* Brano:
= = = =
Se all’esterno questa opera di architettura ci stupisce grazie alla sua monumentalità e originalità decorativa, all’interno mosaici e affreschi ci circondano di luce, colori e ricchezza figurativa.
Il forum è coperto da un luminoso soffitto a gradoni e ospita al suolo mosaici lapidei multicolori accompagnati da una moderna installazione lignea bivalente, che permette di alternare a un’ampia superficie pavimentale in parquet di diverse essenze, nicchie incassate nel pavimento e ospitanti doppie sedute poste frontalmente. Le sue pareti sono interamente rivestite da 600 m2 di affreschi realizzati da Pierre Ducos de la Haille con l’intento di mostrare nuovamente l’apporto morale e politico dello stato francese ai paesi colonizzati.
L’opera di Laprade, Janniot e Ducos de la Haille si rivela ai visitatori come il risultato di un’interessante commistione fra le diverse forme d’arte, una testimonianza di un preciso momento storico e artistico che ha saputo trasformarsi in luogo di conoscenza di un fenomeno tanto ricco di passato quanto di attualità e potenzialità future. Vi si riconosce una capacità di rivalorizzare quei monumenti storici rimasti in secondo piano, che permette a questa città di potenziare al massimo il proprio patrimonio culturale attraverso nuovi percorsi di conoscenza, che vogliono tentare di analizzare e raccontare quelle dinamiche socio-culturali che stanno caratterizzando la nostra epoca.

di Sara Benzi

(Vai al sito della Fondation Cartier pour l’art contemporain)
(vai al sito della Cité Nationale de l’Histoire de l’Immigration)

Note
1 Al suo interno si sono susseguiti una serie di musei etnologici: il Musée permanent des Colonies si è trasformato, nel 1935, in Musée de la France d’Outre-mer, nel 1960 in Musée des Arts africains et océoniens e nel 1990 in Musée national des Arts d’Afrique et d’Océanie, la cui collezione, nel 2003, è conferita nel Musée du quai Branly, lasciando spazio all’attuale Cité nationale de l’histoire de l’immigration.
2 Solamente la facciata settentrionale dell’edificio, lasciata incompleta dall’opera di Laprade, è stata completata nel 1003 grazie all’opera degli architetti Bouchain e Julienne. La facciata, che dona su un giardino alberato, è oggi caratterizzata da una serie di piattaforme lignee poggiate su tronchi di pino alti 16 metri ciascuno, al quale poggiane le scale di soccorso.
3 Vera e propria “tappezzeria di pietra” di 1130 m2 di superficie, questo immenso bassorilievo è stato realizzato nel corso di due anni dallo scultore francese Janniot e da circa venti aiutanti. Le fasi di lavorazione hanno visto una prima modellazione in creta seguita dal successivo ingrandimento e taglio nella pietra.
4 Il 30 marzo 2009, la Cité National de l’Immigration ha inaugurato e aperto la Médiathèque Abdelmalek Sayad, specializzata nella storia, la memoria e le culture dell’immigrazione in Francia dal XIX secolo ai nostri giorni.
= = = =
* Consegna:
Trascrivi il brano da "Il forum è coperto" a "ai paesi colonizzati.", sostituendo "multicolori" con "variopinti". Basati soltanto sul brano.

* Materiale fornito:
= = = =
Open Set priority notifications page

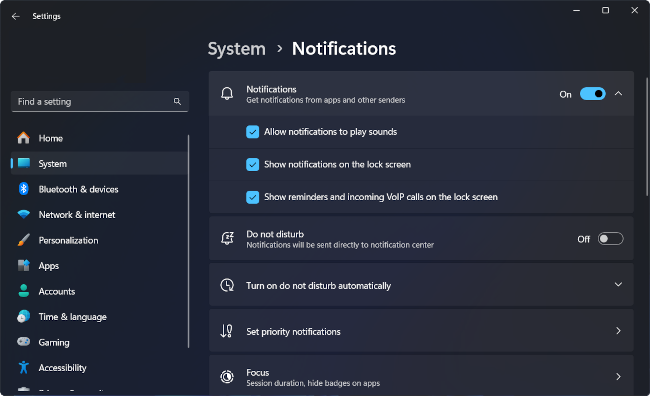421,331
= = = =
* Risposta finale:
Il forum è coperto da un luminoso soffitto a gradoni e ospita al suolo mosaici lapidei variopinti accompagnati da una moderna installazione lignea bivalente, che permette di alternare a un’ampia superficie pavimentale in parquet di diverse essenze, nicchie incassate nel pavimento e ospitanti doppie sedute poste frontalmente. Le sue pareti sono interamente rivestite da 600 m2 di affreschi realizzati da Pierre Ducos de la Haille con l’intento di mostrare nuovamente l’apporto morale e politico dello stato francese ai paesi colonizzati.